→ What you are asked to do:
Reproduce the material below verbatim, line for line, with no changes.

→ Data records:

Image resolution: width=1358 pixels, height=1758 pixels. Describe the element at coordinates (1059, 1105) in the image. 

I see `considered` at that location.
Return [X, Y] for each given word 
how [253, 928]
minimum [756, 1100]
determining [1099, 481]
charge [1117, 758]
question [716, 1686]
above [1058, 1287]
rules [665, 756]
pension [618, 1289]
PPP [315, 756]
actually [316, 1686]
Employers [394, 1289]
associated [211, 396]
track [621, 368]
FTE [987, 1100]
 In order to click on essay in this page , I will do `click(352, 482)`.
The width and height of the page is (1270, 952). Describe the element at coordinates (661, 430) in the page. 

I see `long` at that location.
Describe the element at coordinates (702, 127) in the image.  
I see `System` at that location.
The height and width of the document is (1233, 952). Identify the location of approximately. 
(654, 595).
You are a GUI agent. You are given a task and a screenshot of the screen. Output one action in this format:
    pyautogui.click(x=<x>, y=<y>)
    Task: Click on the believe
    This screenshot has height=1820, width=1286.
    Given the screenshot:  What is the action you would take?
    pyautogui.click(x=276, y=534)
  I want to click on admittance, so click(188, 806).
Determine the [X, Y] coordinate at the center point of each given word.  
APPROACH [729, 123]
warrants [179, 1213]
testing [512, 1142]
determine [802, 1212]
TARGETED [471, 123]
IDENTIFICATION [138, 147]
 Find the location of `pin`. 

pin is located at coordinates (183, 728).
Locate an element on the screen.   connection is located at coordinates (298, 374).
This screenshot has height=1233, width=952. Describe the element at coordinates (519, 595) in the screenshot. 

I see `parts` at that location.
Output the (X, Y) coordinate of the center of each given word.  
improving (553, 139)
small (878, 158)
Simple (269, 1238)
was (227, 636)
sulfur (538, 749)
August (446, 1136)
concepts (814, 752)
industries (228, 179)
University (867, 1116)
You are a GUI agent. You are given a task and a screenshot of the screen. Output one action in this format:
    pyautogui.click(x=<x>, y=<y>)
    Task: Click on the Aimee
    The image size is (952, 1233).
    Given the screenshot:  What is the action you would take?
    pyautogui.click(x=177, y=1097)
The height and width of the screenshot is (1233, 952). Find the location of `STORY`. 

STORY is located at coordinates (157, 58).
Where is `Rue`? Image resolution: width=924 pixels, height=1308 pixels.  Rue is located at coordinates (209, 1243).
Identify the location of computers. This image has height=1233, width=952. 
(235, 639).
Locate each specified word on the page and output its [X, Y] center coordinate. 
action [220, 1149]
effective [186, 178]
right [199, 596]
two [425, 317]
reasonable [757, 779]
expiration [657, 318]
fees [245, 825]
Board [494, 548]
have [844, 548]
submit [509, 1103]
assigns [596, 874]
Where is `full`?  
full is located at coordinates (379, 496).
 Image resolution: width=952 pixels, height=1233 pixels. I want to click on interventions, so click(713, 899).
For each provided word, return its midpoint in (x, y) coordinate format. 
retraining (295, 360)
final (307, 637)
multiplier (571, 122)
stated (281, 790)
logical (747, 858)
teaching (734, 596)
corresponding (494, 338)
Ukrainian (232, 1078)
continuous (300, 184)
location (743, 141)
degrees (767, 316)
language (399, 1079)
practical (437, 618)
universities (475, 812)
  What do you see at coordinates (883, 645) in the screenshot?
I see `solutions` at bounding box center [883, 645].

→ Response for this exercise:
Image resolution: width=1358 pixels, height=1758 pixels. Describe the element at coordinates (1059, 1105) in the image. 

I see `considered` at that location.
Return [X, Y] for each given word 
how [253, 928]
minimum [756, 1100]
determining [1099, 481]
charge [1117, 758]
question [716, 1686]
above [1058, 1287]
rules [665, 756]
pension [618, 1289]
PPP [315, 756]
actually [316, 1686]
Employers [394, 1289]
associated [211, 396]
track [621, 368]
FTE [987, 1100]
 In order to click on essay in this page , I will do `click(352, 482)`.
The width and height of the page is (1270, 952). Describe the element at coordinates (661, 430) in the page. 

I see `long` at that location.
Describe the element at coordinates (702, 127) in the image.  
I see `System` at that location.
The height and width of the document is (1233, 952). Identify the location of approximately. 
(654, 595).
You are a GUI agent. You are given a task and a screenshot of the screen. Output one action in this format:
    pyautogui.click(x=<x>, y=<y>)
    Task: Click on the believe
    This screenshot has height=1820, width=1286.
    Given the screenshot:  What is the action you would take?
    pyautogui.click(x=276, y=534)
  I want to click on admittance, so click(188, 806).
Determine the [X, Y] coordinate at the center point of each given word.  
APPROACH [729, 123]
warrants [179, 1213]
testing [512, 1142]
determine [802, 1212]
TARGETED [471, 123]
IDENTIFICATION [138, 147]
 Find the location of `pin`. 

pin is located at coordinates (183, 728).
Locate an element on the screen.   connection is located at coordinates (298, 374).
This screenshot has height=1233, width=952. Describe the element at coordinates (519, 595) in the screenshot. 

I see `parts` at that location.
Output the (X, Y) coordinate of the center of each given word.  
improving (553, 139)
small (878, 158)
Simple (269, 1238)
was (227, 636)
sulfur (538, 749)
August (446, 1136)
concepts (814, 752)
industries (228, 179)
University (867, 1116)
You are a GUI agent. You are given a task and a screenshot of the screen. Output one action in this format:
    pyautogui.click(x=<x>, y=<y>)
    Task: Click on the Aimee
    The image size is (952, 1233).
    Given the screenshot:  What is the action you would take?
    pyautogui.click(x=177, y=1097)
The height and width of the screenshot is (1233, 952). Find the location of `STORY`. 

STORY is located at coordinates (157, 58).
Where is `Rue`? Image resolution: width=924 pixels, height=1308 pixels.  Rue is located at coordinates (209, 1243).
Identify the location of computers. This image has height=1233, width=952. 
(235, 639).
Locate each specified word on the page and output its [X, Y] center coordinate. 
action [220, 1149]
effective [186, 178]
right [199, 596]
two [425, 317]
reasonable [757, 779]
expiration [657, 318]
fees [245, 825]
Board [494, 548]
have [844, 548]
submit [509, 1103]
assigns [596, 874]
Where is `full`?  
full is located at coordinates (379, 496).
 Image resolution: width=952 pixels, height=1233 pixels. I want to click on interventions, so click(713, 899).
For each provided word, return its midpoint in (x, y) coordinate format. 
retraining (295, 360)
final (307, 637)
multiplier (571, 122)
stated (281, 790)
logical (747, 858)
teaching (734, 596)
corresponding (494, 338)
Ukrainian (232, 1078)
continuous (300, 184)
location (743, 141)
degrees (767, 316)
language (399, 1079)
practical (437, 618)
universities (475, 812)
  What do you see at coordinates (883, 645) in the screenshot?
I see `solutions` at bounding box center [883, 645].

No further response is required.